Your goal – The expected output is exactly the lines below, starting at the line with "Task: Click the 'Anaconda" and ending at the line with "Task: Click the author's round profile avatar", both included; no other line belongs in it.

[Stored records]
=======

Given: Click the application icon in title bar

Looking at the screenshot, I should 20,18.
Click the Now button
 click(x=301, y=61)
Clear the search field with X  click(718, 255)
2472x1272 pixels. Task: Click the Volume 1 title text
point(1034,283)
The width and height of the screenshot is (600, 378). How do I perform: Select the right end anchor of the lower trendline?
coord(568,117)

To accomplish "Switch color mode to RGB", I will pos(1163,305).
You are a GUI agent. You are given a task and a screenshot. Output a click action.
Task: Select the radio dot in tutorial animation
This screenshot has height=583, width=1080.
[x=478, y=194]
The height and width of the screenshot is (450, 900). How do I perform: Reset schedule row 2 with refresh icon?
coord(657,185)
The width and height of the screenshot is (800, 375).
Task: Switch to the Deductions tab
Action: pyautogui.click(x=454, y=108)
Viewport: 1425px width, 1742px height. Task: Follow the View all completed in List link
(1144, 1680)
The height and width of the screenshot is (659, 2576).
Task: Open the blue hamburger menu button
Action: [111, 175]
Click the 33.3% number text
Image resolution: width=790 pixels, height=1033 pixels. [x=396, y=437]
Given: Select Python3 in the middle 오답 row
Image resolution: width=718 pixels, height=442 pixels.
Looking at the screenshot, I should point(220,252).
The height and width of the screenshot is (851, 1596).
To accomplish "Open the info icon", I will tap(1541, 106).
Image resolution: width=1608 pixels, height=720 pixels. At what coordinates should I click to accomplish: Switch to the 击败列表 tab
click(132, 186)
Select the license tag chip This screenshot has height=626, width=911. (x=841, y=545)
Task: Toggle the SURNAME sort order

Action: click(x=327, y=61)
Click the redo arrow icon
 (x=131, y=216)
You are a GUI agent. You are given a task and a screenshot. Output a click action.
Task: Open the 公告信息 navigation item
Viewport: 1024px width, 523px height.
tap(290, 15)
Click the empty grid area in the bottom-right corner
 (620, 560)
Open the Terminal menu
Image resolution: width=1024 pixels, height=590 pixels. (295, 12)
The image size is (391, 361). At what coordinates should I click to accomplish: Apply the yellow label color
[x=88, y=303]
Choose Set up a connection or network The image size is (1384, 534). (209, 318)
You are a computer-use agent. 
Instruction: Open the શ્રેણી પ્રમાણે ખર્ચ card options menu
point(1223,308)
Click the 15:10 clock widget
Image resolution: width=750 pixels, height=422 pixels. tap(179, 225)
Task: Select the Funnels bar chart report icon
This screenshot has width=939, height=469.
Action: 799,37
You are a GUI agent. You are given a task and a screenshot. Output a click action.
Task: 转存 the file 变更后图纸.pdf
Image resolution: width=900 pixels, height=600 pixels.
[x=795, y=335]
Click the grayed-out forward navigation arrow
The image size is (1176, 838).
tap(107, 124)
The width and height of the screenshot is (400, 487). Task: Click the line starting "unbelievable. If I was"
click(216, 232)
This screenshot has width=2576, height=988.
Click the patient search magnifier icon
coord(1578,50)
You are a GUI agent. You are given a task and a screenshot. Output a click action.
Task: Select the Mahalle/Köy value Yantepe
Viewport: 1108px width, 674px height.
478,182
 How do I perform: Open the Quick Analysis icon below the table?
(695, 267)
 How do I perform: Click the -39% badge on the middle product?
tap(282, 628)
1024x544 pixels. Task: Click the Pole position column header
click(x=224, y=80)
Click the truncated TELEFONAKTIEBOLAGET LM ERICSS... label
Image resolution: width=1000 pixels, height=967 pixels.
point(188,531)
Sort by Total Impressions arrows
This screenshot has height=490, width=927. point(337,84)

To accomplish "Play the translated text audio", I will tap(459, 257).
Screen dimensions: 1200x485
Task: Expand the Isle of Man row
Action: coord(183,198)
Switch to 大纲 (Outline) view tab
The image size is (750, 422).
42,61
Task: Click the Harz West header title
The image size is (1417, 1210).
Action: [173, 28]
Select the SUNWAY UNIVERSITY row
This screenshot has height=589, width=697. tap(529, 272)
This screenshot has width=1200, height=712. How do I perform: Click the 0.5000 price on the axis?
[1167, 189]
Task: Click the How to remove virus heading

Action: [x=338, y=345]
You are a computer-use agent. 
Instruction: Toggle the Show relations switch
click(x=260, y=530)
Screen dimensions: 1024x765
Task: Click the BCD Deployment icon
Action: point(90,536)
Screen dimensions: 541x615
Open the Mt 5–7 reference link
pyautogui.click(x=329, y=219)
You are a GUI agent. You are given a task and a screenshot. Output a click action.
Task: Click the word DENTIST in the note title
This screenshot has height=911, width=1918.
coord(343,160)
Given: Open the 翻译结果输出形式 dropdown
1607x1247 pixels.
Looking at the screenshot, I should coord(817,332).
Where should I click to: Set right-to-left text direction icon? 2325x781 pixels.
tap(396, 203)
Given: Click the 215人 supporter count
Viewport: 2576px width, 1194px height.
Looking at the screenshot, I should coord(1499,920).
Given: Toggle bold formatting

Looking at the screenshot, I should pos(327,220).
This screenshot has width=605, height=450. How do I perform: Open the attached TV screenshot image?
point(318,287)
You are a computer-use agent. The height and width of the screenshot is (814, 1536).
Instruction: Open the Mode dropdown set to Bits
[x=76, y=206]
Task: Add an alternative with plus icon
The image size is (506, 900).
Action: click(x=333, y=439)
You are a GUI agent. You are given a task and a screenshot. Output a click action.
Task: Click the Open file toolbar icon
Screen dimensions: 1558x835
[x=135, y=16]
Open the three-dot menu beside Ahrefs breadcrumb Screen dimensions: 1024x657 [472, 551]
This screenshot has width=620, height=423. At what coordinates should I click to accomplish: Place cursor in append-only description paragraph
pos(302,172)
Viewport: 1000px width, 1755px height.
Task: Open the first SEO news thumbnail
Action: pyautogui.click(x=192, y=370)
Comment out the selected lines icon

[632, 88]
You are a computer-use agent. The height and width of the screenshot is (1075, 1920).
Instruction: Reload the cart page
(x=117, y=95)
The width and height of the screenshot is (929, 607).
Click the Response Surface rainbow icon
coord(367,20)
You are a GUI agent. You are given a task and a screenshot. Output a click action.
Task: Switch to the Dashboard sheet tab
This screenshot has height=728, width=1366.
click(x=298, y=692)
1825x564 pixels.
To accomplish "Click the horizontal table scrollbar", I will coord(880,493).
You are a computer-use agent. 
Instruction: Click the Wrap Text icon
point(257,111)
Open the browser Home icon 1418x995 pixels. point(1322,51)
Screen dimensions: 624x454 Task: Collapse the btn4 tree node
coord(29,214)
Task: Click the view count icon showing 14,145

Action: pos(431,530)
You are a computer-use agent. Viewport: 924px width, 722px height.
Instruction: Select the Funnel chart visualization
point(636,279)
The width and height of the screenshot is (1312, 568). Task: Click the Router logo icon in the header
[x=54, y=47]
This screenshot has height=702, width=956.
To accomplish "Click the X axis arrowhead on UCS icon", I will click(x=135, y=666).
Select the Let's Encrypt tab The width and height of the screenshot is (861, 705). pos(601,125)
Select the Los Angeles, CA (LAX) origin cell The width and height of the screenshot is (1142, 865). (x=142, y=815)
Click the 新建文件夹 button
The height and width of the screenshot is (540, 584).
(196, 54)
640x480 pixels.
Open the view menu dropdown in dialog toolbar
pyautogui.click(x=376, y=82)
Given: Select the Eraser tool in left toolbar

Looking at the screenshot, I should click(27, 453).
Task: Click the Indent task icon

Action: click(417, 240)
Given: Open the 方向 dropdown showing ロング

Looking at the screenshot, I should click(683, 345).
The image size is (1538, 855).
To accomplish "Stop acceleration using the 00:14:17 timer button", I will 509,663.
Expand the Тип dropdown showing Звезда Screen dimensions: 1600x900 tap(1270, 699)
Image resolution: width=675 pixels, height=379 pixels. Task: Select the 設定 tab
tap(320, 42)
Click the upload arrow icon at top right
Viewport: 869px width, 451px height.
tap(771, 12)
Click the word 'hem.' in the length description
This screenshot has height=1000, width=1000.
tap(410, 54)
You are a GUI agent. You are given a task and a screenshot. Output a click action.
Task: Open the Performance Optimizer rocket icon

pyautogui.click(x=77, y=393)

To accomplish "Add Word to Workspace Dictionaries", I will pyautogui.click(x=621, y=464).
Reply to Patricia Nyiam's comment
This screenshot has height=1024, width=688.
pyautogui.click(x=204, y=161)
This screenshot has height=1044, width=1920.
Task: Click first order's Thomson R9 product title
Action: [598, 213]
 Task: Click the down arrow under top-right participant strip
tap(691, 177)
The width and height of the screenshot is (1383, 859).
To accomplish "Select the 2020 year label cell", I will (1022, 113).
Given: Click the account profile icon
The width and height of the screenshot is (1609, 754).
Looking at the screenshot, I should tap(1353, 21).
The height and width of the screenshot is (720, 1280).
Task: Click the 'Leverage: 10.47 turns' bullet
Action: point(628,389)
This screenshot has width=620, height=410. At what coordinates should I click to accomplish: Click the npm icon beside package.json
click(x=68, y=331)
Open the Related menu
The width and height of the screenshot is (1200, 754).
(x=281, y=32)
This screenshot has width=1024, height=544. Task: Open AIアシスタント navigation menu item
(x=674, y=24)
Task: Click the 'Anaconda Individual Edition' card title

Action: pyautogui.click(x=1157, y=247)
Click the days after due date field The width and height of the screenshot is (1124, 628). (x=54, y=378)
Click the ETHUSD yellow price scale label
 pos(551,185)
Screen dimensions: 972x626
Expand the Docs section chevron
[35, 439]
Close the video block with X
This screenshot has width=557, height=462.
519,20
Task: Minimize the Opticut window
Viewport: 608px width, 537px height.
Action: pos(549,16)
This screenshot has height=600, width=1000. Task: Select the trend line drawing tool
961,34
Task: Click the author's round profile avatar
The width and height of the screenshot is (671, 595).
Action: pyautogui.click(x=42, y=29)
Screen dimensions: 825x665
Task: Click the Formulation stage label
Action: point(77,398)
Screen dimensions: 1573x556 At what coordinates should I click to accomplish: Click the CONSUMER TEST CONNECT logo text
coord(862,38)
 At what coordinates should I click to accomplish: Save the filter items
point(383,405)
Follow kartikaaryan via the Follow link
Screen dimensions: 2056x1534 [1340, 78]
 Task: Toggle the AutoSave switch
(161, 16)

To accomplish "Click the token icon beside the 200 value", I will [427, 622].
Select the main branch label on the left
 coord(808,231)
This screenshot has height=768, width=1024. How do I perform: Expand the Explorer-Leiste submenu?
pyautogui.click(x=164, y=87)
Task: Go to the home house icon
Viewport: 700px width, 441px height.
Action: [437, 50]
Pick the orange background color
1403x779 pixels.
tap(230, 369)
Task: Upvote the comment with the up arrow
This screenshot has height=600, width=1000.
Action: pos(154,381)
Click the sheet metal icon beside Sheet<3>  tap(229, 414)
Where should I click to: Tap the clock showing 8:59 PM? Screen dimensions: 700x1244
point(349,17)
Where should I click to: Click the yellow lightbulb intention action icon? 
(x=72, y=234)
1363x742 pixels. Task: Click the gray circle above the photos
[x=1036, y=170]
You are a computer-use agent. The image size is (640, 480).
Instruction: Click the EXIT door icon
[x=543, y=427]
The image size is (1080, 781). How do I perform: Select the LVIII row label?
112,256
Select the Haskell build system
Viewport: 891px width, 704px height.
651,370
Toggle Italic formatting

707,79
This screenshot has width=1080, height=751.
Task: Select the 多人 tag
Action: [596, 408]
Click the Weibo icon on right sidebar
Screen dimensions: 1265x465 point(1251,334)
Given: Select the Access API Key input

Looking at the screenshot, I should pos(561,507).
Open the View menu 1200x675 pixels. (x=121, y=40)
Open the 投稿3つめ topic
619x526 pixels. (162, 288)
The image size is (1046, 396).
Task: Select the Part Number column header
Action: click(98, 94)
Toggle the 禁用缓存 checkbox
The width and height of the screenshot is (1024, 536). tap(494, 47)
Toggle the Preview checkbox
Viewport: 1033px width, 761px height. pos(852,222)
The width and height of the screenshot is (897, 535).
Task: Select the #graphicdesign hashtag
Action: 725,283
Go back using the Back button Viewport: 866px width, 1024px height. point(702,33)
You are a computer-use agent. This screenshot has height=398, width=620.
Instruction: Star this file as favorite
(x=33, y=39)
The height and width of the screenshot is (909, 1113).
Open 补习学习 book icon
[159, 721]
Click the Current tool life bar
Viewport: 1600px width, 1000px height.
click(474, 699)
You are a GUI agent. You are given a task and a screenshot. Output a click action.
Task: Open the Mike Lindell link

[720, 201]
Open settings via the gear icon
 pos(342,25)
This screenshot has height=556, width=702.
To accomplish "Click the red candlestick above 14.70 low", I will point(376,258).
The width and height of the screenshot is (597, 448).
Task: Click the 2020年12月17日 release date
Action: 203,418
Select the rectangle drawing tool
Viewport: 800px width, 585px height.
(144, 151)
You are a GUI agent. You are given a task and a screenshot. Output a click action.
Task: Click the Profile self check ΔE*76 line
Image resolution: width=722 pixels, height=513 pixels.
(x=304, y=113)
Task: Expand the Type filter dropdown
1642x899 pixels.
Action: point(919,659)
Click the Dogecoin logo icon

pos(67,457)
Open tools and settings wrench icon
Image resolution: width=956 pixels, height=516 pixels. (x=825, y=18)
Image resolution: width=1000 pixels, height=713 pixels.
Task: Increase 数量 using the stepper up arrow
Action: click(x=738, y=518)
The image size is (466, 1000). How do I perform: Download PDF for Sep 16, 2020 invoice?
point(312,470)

=======

Answer below –
Task: Click the 'Anaconda Individual Edition' card title

Action: pyautogui.click(x=1157, y=247)
Click the days after due date field The width and height of the screenshot is (1124, 628). (x=54, y=378)
Click the ETHUSD yellow price scale label
 pos(551,185)
Screen dimensions: 972x626
Expand the Docs section chevron
[35, 439]
Close the video block with X
This screenshot has width=557, height=462.
519,20
Task: Minimize the Opticut window
Viewport: 608px width, 537px height.
Action: pos(549,16)
This screenshot has height=600, width=1000. Task: Select the trend line drawing tool
961,34
Task: Click the author's round profile avatar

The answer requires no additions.